Document text >>
Figure 1. Active replication with voter
Active replication with voter
Passive replication -- Primary backup
The essential idea of the primary backup replication technique is that at any given instant one server acts as the primary server and does all the work. If the primary server fails, the backup server takes over. Passive replication has two parts. One is passive replication with state update and the other one is passive replication without state update. In the "with state" update scheme, the primary and backup servers update their states simultaneously. Figure 2 shows a simple primary backup system with state update.

Figure 2. Simple primary backup system with state update
Simple Primary Backup System with State Update

As shown in Figure 2, the client sends a request to the primary server (1). The primary server does its work (2) and updates that work on the backup server (3). If the backup server updates its work successfully (4), an acknowledgement (5) will be sent to the primary server. After receiving the acknowledgement, the primary server will compare (6) and send a reply (7) to the client. If the primary server goes down, all requests will be forwarded to the backup server. Since both maintain the same state, there is no need to update the state of the backup server.

In the case of passive replication without a state update scheme, the primary server will not update the backup frequently. The backup has to do a warm start, or otherwise the process would be a stateless process. When the primary server goes down, the backup server will come into the action.


Why is a fault-tolerant system required for Web services?

Web services often suffer from long response times or temporary non-availability. For certain Web-based applications, such as online banking, stock trading, reservation processing, and shopping, such outages are unacceptable. Fault-tolerant techniques can be used to address these problems; however, keep in mind that the concept of fault tolerance is totally different from Reliable Messaging (RM) in Web services. In RM, both client and sever are aware of the protocol and act upon it. In a fault-tolerant situation, the client might not know what is actually happening with the application server; rather, it might only be aware that the server side has implemented a fault-tolerant functionality.

Job >> Turn the paragraph in the replication text above that begins "As shown in Figure 2, the client sends" into a numbered list of steps, then add a brief closing note on what happens if the primary server fails. Keep all of its main facts.

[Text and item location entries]
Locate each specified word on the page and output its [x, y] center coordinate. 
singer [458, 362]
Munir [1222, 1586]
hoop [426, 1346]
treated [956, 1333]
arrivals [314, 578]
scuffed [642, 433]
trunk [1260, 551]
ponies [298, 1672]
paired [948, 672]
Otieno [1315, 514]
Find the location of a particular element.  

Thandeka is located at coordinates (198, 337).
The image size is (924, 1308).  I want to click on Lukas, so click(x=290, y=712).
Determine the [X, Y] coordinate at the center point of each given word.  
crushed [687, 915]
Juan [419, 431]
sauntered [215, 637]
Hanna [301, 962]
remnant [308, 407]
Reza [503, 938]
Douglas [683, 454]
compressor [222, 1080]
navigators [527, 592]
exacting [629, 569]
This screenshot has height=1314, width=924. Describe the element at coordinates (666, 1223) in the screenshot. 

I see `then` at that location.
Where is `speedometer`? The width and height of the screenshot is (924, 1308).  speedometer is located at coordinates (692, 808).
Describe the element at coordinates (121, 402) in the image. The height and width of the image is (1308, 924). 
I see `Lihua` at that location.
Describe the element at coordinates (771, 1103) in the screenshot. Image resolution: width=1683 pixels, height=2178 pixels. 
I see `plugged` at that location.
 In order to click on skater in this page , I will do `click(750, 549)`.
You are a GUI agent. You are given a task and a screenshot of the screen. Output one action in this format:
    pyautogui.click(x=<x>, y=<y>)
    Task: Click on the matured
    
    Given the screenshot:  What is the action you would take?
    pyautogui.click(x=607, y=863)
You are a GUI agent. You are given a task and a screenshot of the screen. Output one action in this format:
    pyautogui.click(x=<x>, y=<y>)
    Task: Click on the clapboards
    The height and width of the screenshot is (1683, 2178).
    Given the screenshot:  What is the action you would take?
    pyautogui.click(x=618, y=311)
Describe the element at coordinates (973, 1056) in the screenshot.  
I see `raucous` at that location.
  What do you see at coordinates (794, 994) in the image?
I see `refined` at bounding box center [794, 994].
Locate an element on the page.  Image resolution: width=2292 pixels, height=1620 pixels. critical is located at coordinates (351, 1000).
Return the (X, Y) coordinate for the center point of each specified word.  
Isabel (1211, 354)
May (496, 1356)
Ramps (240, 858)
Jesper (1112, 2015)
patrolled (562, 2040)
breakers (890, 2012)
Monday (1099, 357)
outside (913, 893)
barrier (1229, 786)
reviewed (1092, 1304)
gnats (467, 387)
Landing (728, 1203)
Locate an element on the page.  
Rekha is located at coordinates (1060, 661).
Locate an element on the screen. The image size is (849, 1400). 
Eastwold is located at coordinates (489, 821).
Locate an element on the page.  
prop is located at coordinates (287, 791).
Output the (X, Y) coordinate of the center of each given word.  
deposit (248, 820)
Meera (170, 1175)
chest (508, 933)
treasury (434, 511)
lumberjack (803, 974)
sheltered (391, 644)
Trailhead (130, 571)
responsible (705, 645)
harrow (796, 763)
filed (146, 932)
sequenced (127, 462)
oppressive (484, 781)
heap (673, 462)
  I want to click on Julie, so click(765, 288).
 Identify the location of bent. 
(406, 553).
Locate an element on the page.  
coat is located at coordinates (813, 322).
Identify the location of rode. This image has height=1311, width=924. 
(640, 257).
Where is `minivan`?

Exercise response >>
1. The client sends a request to the primary server.
2. The primary server does its work.
3. The primary server updates that work on the backup server.
4. The backup server updates its work successfully.
5. The backup server sends an acknowledgement to the primary server.
6. After receiving the acknowledgement, the primary server performs a comparison.
7. The primary server sends a reply to the client.

If the primary server goes down, all requests are forwarded to the backup server. Both servers maintain the same state, so the backup server's state does not need to be updated.